§ Aim of the task: Only the lines from the start of the entries through the line with "Läs mer om vår cookiepolicy. (710, 2494)" are wanted; please output them exactly.

[Saved entries]
───

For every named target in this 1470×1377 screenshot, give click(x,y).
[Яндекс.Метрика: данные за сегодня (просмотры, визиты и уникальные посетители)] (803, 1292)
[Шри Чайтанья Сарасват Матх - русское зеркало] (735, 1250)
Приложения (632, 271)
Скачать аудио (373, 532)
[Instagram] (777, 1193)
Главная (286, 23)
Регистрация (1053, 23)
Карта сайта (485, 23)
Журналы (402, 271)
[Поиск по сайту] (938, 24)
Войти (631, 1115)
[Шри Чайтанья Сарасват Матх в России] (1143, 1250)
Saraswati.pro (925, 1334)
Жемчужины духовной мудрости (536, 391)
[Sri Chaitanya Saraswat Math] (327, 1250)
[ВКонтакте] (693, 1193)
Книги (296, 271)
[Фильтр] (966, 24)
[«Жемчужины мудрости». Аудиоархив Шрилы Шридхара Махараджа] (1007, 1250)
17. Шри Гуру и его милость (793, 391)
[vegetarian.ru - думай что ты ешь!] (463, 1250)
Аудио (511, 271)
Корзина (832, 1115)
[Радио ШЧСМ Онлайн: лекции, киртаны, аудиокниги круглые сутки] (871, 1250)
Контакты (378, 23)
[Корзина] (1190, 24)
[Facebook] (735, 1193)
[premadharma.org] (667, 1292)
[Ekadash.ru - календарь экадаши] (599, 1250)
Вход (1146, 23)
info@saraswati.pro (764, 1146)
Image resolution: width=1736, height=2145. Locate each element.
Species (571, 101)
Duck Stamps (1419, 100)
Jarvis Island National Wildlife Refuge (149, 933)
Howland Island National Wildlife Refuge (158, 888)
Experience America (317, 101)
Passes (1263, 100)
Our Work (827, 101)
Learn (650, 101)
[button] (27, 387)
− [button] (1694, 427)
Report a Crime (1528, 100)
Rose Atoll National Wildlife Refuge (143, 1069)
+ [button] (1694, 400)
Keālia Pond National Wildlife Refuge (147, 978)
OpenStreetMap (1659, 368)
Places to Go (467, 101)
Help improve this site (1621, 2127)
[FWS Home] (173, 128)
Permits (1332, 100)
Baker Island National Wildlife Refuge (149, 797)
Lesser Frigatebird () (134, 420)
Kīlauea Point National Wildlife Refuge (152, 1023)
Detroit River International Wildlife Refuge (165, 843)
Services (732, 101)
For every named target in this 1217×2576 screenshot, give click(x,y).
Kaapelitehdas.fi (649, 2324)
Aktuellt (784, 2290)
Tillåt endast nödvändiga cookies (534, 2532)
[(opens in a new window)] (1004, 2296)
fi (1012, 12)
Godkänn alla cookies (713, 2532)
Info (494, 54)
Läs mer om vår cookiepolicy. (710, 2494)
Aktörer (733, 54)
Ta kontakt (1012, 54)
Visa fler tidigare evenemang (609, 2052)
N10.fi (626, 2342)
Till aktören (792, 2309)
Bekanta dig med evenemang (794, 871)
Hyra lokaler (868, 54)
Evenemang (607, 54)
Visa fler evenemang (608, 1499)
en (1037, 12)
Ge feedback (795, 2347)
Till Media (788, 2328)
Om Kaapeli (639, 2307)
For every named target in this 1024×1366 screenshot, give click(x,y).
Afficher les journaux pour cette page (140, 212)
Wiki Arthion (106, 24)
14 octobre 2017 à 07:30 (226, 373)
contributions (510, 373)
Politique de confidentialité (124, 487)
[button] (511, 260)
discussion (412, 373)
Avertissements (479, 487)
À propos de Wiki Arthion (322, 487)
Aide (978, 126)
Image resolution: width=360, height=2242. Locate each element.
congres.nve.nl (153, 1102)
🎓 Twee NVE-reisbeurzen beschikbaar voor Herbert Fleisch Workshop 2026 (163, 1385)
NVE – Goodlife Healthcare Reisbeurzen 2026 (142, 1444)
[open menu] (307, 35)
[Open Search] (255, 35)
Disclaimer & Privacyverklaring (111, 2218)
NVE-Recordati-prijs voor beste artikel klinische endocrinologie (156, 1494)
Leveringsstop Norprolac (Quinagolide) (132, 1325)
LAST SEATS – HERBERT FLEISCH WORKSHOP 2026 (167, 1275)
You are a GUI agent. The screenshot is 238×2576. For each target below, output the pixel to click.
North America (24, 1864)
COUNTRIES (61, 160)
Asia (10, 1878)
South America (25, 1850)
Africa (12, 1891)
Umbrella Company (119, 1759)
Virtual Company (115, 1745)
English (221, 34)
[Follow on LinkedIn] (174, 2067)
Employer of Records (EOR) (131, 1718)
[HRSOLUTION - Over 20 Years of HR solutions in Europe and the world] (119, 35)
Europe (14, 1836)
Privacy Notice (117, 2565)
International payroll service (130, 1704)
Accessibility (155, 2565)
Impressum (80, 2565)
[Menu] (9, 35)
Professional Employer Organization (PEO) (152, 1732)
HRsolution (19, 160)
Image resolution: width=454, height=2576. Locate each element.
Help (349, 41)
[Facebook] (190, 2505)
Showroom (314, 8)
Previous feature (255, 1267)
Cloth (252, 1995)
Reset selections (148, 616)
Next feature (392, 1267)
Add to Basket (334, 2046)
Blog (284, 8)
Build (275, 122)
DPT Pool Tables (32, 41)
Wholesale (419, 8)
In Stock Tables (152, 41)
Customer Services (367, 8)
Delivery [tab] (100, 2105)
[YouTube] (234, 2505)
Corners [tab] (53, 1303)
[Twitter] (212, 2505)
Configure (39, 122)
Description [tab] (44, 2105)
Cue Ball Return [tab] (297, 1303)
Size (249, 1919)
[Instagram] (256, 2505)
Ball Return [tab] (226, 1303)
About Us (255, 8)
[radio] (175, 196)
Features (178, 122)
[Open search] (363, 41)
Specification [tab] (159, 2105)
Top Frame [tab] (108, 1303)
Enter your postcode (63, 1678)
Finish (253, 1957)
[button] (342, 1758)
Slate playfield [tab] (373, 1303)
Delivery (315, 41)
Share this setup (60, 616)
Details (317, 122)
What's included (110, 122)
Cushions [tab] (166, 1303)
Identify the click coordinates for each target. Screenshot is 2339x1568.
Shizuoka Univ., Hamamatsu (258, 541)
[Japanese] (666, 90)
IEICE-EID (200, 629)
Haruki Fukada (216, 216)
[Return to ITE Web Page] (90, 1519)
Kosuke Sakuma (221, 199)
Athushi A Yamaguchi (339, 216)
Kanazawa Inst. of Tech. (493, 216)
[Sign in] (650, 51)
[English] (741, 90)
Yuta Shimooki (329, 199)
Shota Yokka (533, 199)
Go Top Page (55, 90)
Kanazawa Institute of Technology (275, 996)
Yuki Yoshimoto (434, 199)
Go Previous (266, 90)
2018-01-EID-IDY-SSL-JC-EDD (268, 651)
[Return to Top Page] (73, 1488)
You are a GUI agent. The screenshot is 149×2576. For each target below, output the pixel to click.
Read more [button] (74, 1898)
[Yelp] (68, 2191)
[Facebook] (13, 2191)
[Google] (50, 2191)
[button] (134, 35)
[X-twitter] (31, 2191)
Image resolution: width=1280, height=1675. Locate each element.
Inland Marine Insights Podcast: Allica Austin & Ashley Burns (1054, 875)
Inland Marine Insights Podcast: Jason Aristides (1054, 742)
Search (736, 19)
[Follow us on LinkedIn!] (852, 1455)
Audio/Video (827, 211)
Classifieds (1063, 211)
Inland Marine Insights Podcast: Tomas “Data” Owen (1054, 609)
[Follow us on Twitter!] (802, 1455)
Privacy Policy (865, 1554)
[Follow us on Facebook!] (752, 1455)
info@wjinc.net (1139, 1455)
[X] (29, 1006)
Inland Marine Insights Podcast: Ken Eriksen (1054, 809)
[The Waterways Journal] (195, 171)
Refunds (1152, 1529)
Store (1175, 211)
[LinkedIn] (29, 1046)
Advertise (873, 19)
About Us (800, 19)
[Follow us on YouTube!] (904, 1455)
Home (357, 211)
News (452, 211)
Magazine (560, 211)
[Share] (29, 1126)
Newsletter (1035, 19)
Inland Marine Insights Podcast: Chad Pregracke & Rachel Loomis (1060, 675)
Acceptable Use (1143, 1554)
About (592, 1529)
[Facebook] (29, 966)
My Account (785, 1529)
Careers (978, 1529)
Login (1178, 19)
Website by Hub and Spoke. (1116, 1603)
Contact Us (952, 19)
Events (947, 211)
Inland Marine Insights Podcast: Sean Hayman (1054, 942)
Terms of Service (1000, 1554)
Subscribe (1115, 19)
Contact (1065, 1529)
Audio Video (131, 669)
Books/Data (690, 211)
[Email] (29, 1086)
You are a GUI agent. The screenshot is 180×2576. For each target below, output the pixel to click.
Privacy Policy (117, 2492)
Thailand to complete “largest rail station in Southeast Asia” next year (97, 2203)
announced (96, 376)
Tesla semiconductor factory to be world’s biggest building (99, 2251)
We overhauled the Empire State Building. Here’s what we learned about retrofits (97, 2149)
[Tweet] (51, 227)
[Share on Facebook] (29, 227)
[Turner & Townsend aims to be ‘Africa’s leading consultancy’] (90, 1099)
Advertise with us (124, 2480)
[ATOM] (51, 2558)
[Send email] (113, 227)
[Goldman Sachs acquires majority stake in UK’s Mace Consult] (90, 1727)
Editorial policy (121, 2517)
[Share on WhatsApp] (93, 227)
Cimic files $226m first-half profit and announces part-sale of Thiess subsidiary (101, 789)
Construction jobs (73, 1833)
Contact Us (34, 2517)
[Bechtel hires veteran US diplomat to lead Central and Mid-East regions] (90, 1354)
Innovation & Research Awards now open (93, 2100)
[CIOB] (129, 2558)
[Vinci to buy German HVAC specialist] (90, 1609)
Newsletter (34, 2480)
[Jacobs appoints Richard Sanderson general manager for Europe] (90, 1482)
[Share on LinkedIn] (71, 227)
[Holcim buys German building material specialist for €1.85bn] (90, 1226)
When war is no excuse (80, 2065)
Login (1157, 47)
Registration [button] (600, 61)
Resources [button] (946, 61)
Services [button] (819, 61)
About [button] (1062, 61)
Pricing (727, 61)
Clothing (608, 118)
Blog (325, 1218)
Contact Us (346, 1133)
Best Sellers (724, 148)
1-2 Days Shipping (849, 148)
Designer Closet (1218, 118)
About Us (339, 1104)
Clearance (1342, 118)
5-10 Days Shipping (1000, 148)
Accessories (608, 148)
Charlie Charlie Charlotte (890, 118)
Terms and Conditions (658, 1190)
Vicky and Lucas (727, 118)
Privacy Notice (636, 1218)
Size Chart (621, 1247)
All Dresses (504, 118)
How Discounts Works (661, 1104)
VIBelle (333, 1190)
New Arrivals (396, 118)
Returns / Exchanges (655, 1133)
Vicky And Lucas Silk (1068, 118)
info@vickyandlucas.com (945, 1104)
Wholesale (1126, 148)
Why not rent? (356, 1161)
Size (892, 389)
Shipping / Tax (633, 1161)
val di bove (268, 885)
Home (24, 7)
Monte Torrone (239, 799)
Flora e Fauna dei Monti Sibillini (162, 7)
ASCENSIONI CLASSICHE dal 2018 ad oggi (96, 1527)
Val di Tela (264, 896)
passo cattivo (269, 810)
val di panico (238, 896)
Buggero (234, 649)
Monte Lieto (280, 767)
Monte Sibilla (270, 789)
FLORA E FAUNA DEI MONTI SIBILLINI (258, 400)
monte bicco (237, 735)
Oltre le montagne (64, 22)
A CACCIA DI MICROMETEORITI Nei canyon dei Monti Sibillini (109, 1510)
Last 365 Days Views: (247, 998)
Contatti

───

§ Problem solution:
For every named target in this 1470×1377 screenshot, give click(x,y).
[Яндекс.Метрика: данные за сегодня (просмотры, визиты и уникальные посетители)] (803, 1292)
[Шри Чайтанья Сарасват Матх - русское зеркало] (735, 1250)
Приложения (632, 271)
Скачать аудио (373, 532)
[Instagram] (777, 1193)
Главная (286, 23)
Регистрация (1053, 23)
Карта сайта (485, 23)
Журналы (402, 271)
[Поиск по сайту] (938, 24)
Войти (631, 1115)
[Шри Чайтанья Сарасват Матх в России] (1143, 1250)
Saraswati.pro (925, 1334)
Жемчужины духовной мудрости (536, 391)
[Sri Chaitanya Saraswat Math] (327, 1250)
[ВКонтакте] (693, 1193)
Книги (296, 271)
[Фильтр] (966, 24)
[«Жемчужины мудрости». Аудиоархив Шрилы Шридхара Махараджа] (1007, 1250)
17. Шри Гуру и его милость (793, 391)
[vegetarian.ru - думай что ты ешь!] (463, 1250)
Аудио (511, 271)
Корзина (832, 1115)
[Радио ШЧСМ Онлайн: лекции, киртаны, аудиокниги круглые сутки] (871, 1250)
Контакты (378, 23)
[Корзина] (1190, 24)
[Facebook] (735, 1193)
[premadharma.org] (667, 1292)
[Ekadash.ru - календарь экадаши] (599, 1250)
Вход (1146, 23)
info@saraswati.pro (764, 1146)
Image resolution: width=1736, height=2145. Locate each element.
Species (571, 101)
Duck Stamps (1419, 100)
Jarvis Island National Wildlife Refuge (149, 933)
Howland Island National Wildlife Refuge (158, 888)
Experience America (317, 101)
Passes (1263, 100)
Our Work (827, 101)
Learn (650, 101)
[button] (27, 387)
− [button] (1694, 427)
Report a Crime (1528, 100)
Rose Atoll National Wildlife Refuge (143, 1069)
+ [button] (1694, 400)
Keālia Pond National Wildlife Refuge (147, 978)
OpenStreetMap (1659, 368)
Places to Go (467, 101)
Help improve this site (1621, 2127)
[FWS Home] (173, 128)
Permits (1332, 100)
Baker Island National Wildlife Refuge (149, 797)
Lesser Frigatebird () (134, 420)
Kīlauea Point National Wildlife Refuge (152, 1023)
Detroit River International Wildlife Refuge (165, 843)
Services (732, 101)
For every named target in this 1217×2576 screenshot, give click(x,y).
Kaapelitehdas.fi (649, 2324)
Aktuellt (784, 2290)
Tillåt endast nödvändiga cookies (534, 2532)
[(opens in a new window)] (1004, 2296)
fi (1012, 12)
Godkänn alla cookies (713, 2532)
Info (494, 54)
Läs mer om vår cookiepolicy. (710, 2494)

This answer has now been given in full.